Designed Topology and Site-Selective Metal Composition in Tetranuclear [MM′⋅⋅⋅M′M] Linear Complexes

• Published in: Chemistry : a European journal Vol. 15; no. 42; pp. 11235 - 11243
• Main Authors: Barrios, Leoní A., Aguilà, David, Roubeau, Olivier, Gamez, Patrick, Ribas-Ariño, Jordi, Teat, Simon J., Aromí, Guillem
• Format: Journal Article
• Language: English
• Published: Weinheim WILEY-VCH Verlag 26.10.2009; WILEY‐VCH Verlag
• Subjects: heterometallic complexes; ligand design; magnetic properties; quantum chemistry
• ISSN: 0947-6539; 1521-3765
• DOI: 10.1002/chem.200901534

The ligand 1,3‐bis[3‐oxo‐3‐(2‐hydroxyphenyl)propionyl]benzene (H4L), designed to align transition metals into tetranuclear linear molecules, reacts with MII salts (M=Ni, Co, Cu) to yield complexes with the expected [MM⋅⋅⋅MM] topology.

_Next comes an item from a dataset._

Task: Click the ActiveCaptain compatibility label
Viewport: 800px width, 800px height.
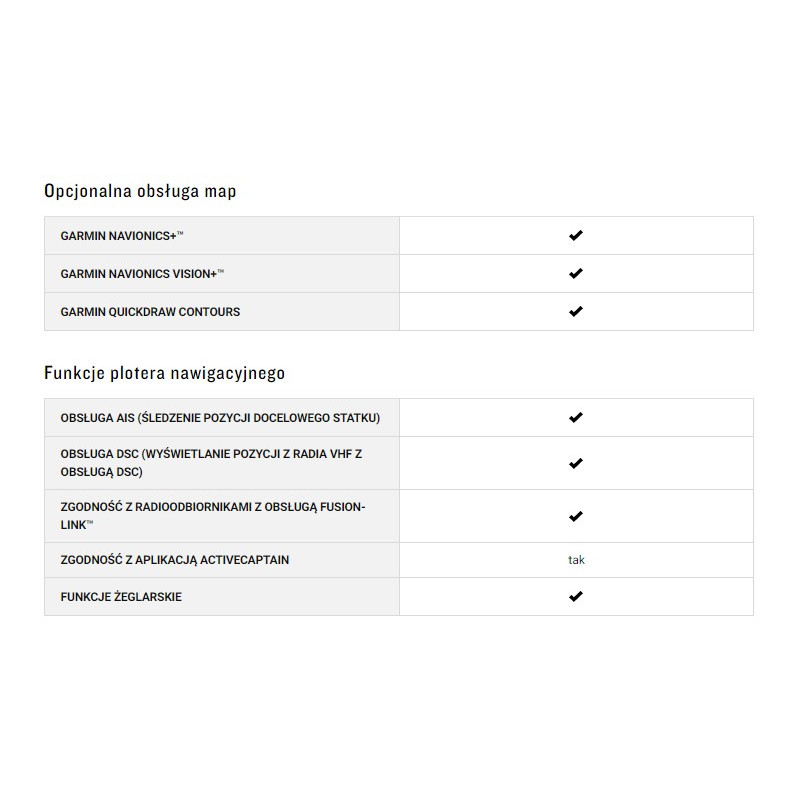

The novel complexes [Co4L2(py)6] (2; py=pyridine) and [Na(py)2][Cu4L2(py)4](ClO4) (3) have been crystallographically characterised. The metal sites in complexes 2 and 3, together with previously characterised [Ni4L2(py)6] (1), favour different coordination geometries. These have been exploited for the deliberate synthesis of the heterometallic complex [Cu2Ni2L2(py)6] (4). Complexes 1, 2, 3 and 4 exhibit antiferromagnetic interactions between pairs of metals within each cluster, leading to S=0 spin ground states, except for the latter cluster, which features two quasi‐independent S=1/2 moieties within the molecule. Complex 4 gathers the structural and physical conditions, thus allowing it to be considered as prototype of a two‐qbit quantum gate. Everyone take their seats! Designed nuclearity, topology and site distribution of four paramagnetic metals within molecular strings has been achieved through use of a bis‐β‐diketophenol ligand (see image). Three homometallic species exhibit linear arrays of two semi‐independent dimers, whereas crystal‐field effects allow for the synthesis of the heterometallic analogue [CuNi⋅⋅⋅NiCu].